Let’s start with a simple example, how many penguins are there in each species?

Bar chart is a good choice to visualize counts.

ggplot(penguins_clean, aes(x = species)) + 
  geom_bar() +
  labs(title = "Bar Chart: Count by Species") +
  theme_minimal()

Dot plot improves upon it due to higher data-ink ratio.

penguins_clean %>%
  count(species) %>%
  ggplot(aes(x = species, y = n)) + 
  geom_point() +
  geom_linerange(aes(ymin = 0, ymax = n)) +
  labs(title = "Dot plot: Count by Species") +
  theme_minimal()

How to visualize the average body mass of each species?

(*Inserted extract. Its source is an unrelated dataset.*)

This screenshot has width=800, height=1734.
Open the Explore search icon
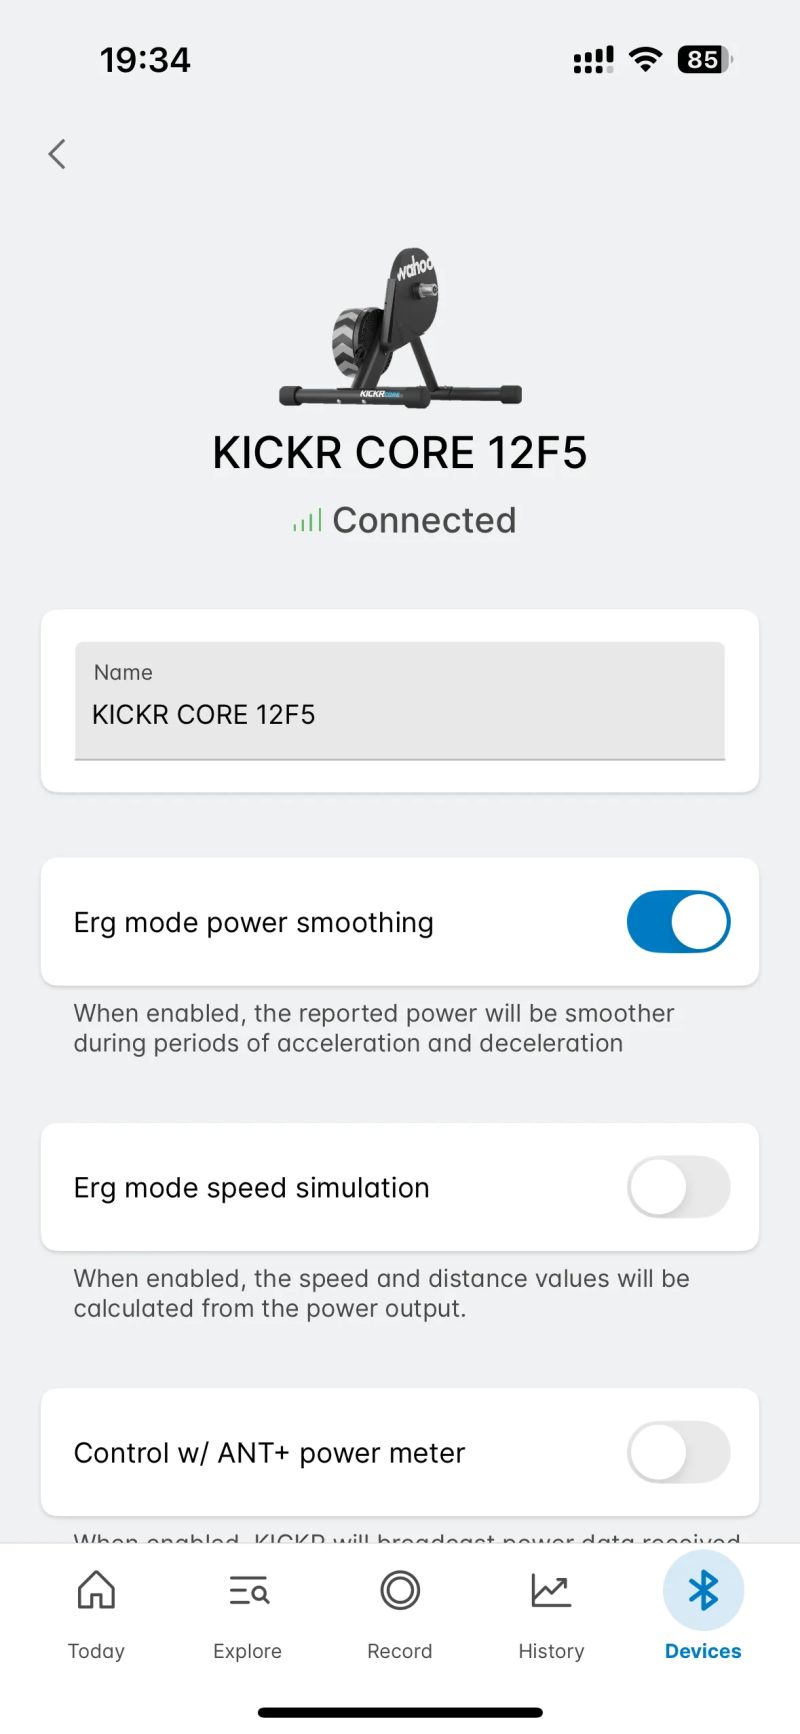coord(248,1589)
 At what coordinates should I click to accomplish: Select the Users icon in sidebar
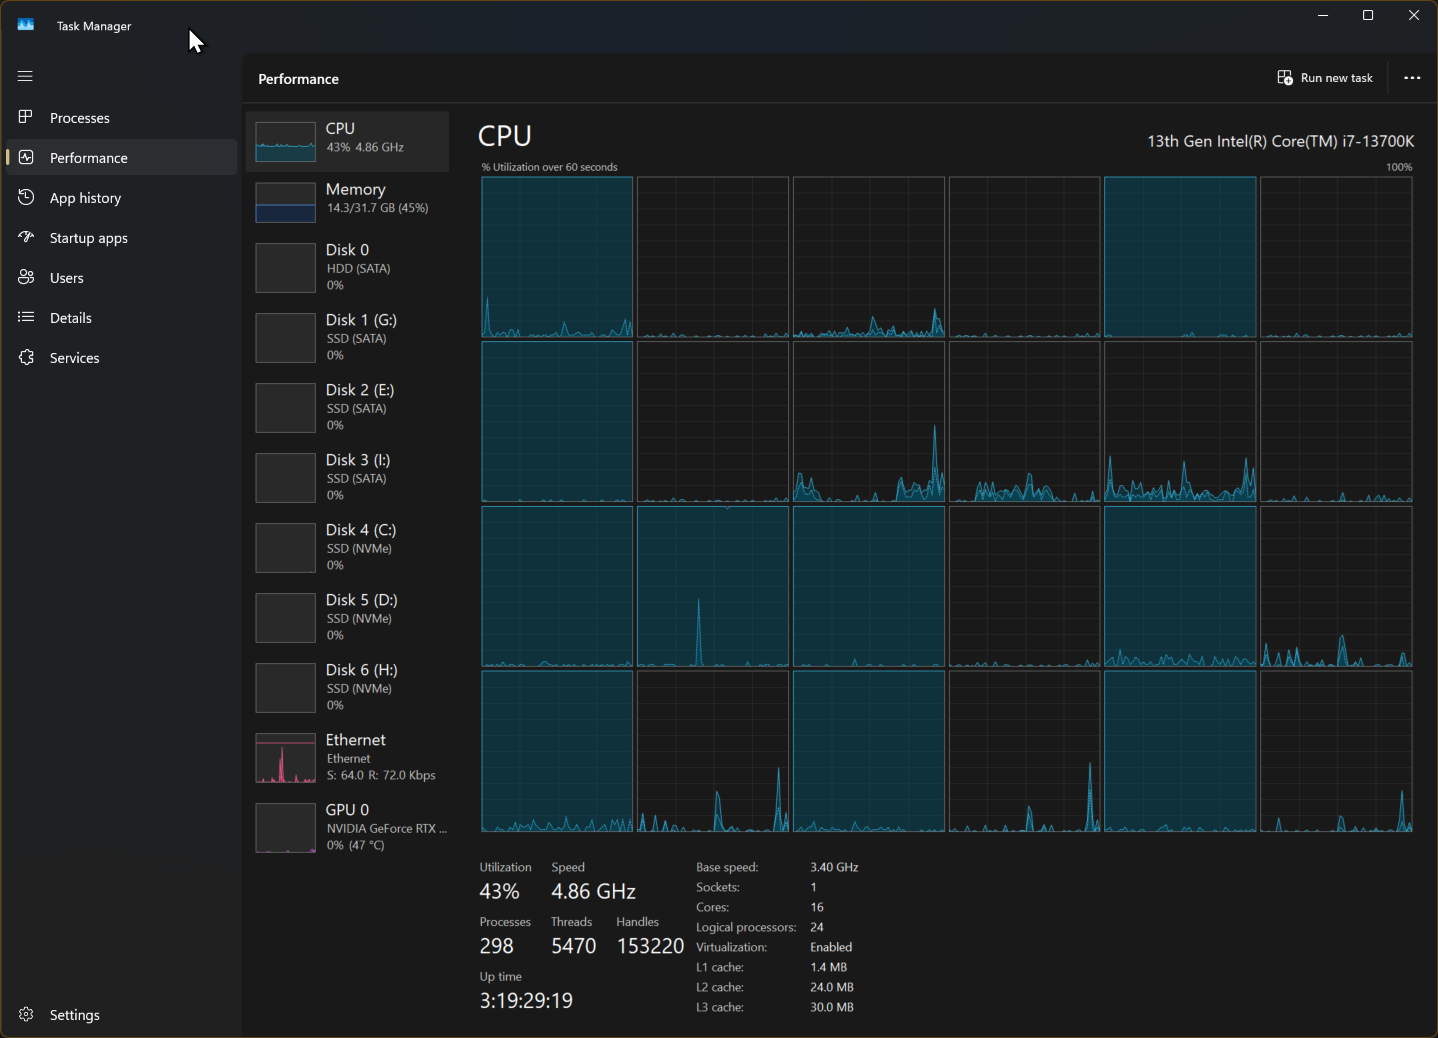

The default of geom_bar() is column plot, use coord_flip() to turn it horizontal.

ggplot(penguins_clean, aes(x = species, y = body_mass_g)) + 
  stat_summary(fun = mean, geom = "bar") +
  labs(title = "Mean Body Mass by Species") +
  coord_flip() +
  theme_minimal()

Similarly, coord_flip() can be applied to dot plot

penguins_clean %>%
  group_by(species) %>%
  summarise(mean_body_mass = mean(body_mass_g, na.rm = TRUE)) %>%
  ggplot(aes(x = species, y = mean_body_mass)) + 
  geom_point() +
  geom_linerange(aes(ymin = 0, ymax = mean_body_mass)) +
  labs(title = "Mean Body Mass by Species") +
  coord_flip() +
  theme_minimal()

Add labels if the exact values are important

Use geom_text() to add labels to the bar chart and dot plot.

penguins_clean %>%
  group_by(species) %>%
  summarise(mean_body_mass = mean(body_mass_g, na.rm = TRUE)) %>%
  ggplot(aes(x = species, y = mean_body_mass)) + 
  geom_col() +
  geom_text(aes(label = round(mean_body_mass)), hjust = 1.2, color = "white") +
  labs(title = "Mean Body Mass by Species") +
  coord_flip() +
  theme_minimal()

penguins_clean %>%
  group_by(species) %>%
  summarise(mean_body_mass = mean(body_mass_g, na.rm = TRUE)) %>%
  ggplot(aes(x = species, y = mean_body_mass)) + 
  geom_point() +
  geom_linerange(aes(ymin = 0, ymax = mean_body_mass)) +
  geom_text(aes(label = round(mean_body_mass)), hjust = -0.2, color = "black") +
  scale_y_continuous(limits = c(0, 6000)) + # set y-axis limits to give room to labels
  labs(title = "Mean Body Mass by Species") +
  coord_flip() +
  theme_minimal() 

When to use geom_col() vs geom_bar()?

Use geom_col() when data is already summarized, e.g., mean body mass by species.

penguins_clean %>%
  group_by(species) %>%
  summarise(mean_body_mass = mean(body_mass_g, na.rm = TRUE)) %>%
  ggplot(aes(x = species, y = mean_body_mass)) + 
  geom_col() +
  labs(title = "Mean Body Mass by Species")

Use geom_bar() when data is not summarized, e.g., count of species.

ggplot(penguins_clean, aes(x = species, y = body_mass_g)) + 
  geom_bar(stat = "summary", fun = mean) +
  labs(title = "Mean Body Mass by Species")

IMPORTANT: Bar plot axis must start at zero

Yang et al (2021) study provided empirical evidence that y-axis truncation leads to viewers to perceive illustrated differences as larger (i.e., a truncation effect).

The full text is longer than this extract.